• DATA TO PROCESS
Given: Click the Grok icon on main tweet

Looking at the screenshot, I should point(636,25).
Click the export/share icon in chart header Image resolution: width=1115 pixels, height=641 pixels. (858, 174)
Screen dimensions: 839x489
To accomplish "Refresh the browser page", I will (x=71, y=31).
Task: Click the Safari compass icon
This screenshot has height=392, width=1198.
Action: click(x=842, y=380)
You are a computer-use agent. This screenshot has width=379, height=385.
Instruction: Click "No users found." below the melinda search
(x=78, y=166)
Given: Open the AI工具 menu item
--
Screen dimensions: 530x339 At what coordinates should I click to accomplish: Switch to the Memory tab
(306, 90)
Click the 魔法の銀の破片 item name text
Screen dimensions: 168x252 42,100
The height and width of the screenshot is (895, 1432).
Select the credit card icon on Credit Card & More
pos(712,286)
* * *
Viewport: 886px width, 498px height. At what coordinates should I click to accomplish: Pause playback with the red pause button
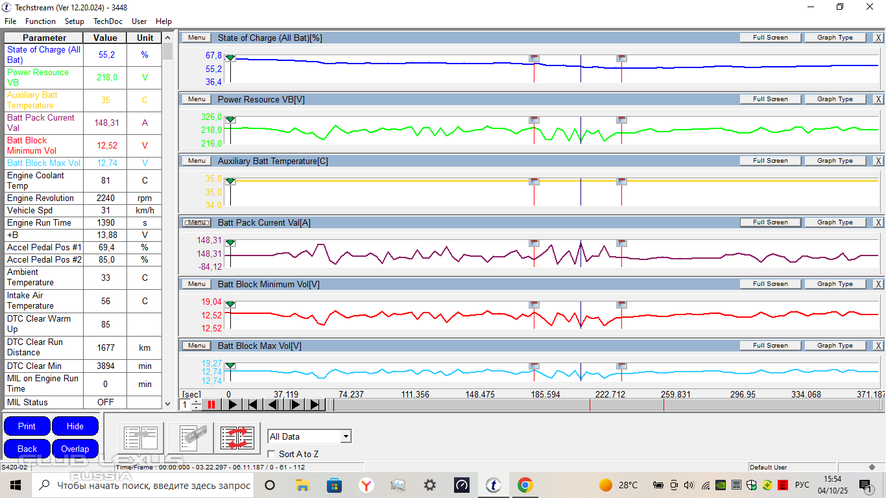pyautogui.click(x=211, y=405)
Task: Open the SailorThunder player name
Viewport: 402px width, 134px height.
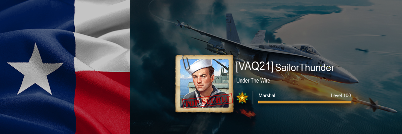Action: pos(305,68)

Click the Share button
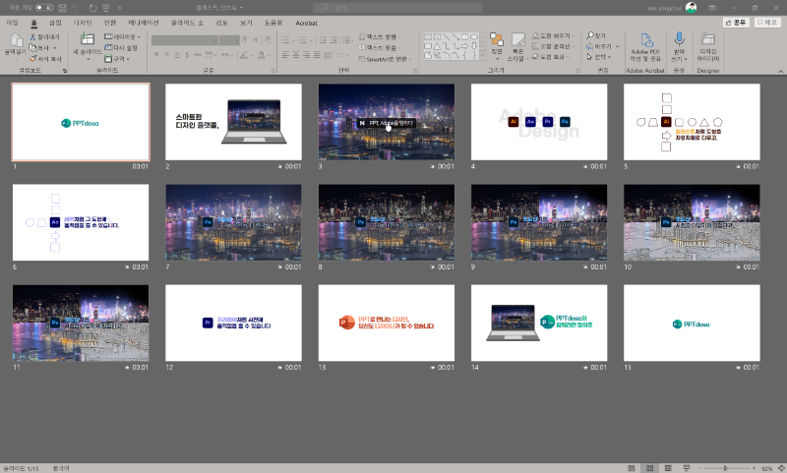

• PROBLEM DESCRIPTION
All lines with the string "Open" must be copied from the data.

• ANSWER SPACE
Given: Open the AI工具 menu item
Task: Open the SailorThunder player name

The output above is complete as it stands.